Arrivé à la tête de l’équipe angevine en 2021 après le départ de l’emblématique Stéphane Moulin, Gérald Baticle est devenu cette semaine le septième entraîneur de Ligue 1 débarqué depuis le début de la campagne 2022-2023. Mis à pied avant d’être reçu par sa direction, sera provisoirement remplacé par Abdel Bouhazama lors des entraînements de l’équipe première. L’actuel directeur de la formation a récemment été ciblé par une enquête de la presse pour sa gestion des jeunes. Auprès de RMC Sport, Mohamed Sifaoui a confirmé que les faits griefs reprochés à l'entraîneur se sont accentués ces quinze derniers jours.

"Pour l’instant tout est temporaire. Il y a une réorganisation de fond, un projet sur lequel le président travaille depuis un moment avec une ligne claire qui, sur le plan sportif, concerne le maintien, mais c’est aussi un fonctionnement, a encore estimé le dirigeant angevin. Il y a les griefs sur lesquels je ne veux pas m’étaler parce qu’il y a des aspects juridiques. Les griefs qui sont reprochés à Gérald Baticle relèvent de la vie du groupe, il y a des choses qui ne nous plaisent pas dans le management."

Angers ne cherche pas (encore) d’entraîneur

L’entraîneur pourra ainsi se défendre auprès de sa direction le 5 décembre. A l’instant T, le SCO ne cherche pas d’entraîneur et ne le fera pas tant que la situation de Gérald Baticle ne sera pas réglée.

"Pour l’instant ce n’est pas le sujet. Le sujet c’est la mise à pied conservatoire. On se veut dans une démarche légaliste, et qui préserve les intérêts des droits de Gérald Baticle", a enchainé Mohamed Sifaoui.

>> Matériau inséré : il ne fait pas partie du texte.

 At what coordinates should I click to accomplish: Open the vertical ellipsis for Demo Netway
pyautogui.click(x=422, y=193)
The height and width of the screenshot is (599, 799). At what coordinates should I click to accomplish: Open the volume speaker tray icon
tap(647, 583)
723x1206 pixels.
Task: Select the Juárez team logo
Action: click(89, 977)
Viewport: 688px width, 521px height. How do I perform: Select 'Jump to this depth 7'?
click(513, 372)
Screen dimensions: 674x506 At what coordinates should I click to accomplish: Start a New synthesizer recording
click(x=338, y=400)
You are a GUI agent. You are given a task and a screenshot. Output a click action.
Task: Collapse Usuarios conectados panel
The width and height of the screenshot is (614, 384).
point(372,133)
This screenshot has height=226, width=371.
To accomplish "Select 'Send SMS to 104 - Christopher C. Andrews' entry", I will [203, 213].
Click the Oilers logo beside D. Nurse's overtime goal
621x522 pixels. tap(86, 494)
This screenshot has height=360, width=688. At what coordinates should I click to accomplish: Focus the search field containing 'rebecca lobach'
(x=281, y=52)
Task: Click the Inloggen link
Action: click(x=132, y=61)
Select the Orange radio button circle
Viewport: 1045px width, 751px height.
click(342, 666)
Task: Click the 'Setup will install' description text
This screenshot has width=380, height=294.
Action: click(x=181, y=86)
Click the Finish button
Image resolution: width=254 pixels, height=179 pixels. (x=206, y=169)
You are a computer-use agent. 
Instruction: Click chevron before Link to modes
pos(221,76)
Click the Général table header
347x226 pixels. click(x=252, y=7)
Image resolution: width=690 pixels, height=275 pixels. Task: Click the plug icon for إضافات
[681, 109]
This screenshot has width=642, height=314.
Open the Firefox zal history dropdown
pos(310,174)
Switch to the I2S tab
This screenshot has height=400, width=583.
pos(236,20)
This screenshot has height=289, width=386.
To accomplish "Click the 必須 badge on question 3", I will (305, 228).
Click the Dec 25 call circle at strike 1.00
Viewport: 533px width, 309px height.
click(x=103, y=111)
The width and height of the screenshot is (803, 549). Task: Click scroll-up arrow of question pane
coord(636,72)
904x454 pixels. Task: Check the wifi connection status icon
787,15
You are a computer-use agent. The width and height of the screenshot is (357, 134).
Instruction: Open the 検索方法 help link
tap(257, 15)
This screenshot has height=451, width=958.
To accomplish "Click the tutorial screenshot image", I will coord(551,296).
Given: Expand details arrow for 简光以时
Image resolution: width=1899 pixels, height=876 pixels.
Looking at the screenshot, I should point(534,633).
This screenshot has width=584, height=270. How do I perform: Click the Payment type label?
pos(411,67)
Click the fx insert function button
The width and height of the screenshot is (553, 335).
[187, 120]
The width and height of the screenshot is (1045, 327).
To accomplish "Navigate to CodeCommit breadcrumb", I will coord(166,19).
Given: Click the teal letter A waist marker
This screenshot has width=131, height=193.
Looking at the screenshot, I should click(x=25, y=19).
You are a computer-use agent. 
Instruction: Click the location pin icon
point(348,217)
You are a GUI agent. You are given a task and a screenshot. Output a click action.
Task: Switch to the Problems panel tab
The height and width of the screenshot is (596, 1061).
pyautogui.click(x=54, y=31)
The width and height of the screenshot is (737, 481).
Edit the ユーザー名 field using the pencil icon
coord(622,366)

Le directeur de la communication de conclure: "On veut un fonctionnement différent. On verra ce que répondra Gérald Baticle, et si le club se ravisera ou pas à son sujet. Aujourd’hui, on est obligé de figer la situation et de sortir d’un état d’esprit et d’un fonctionnement qui, encore une fois, ne correspondaient pas aux attentes de la direction."

Le 28 décembre, lors du Boxing Day à la française, Angers affrontera l'AC Ajaccio lors de la 16e journée de Ligue 1. D'ici-là, l'avenir de Gérald Baticle sera tranché.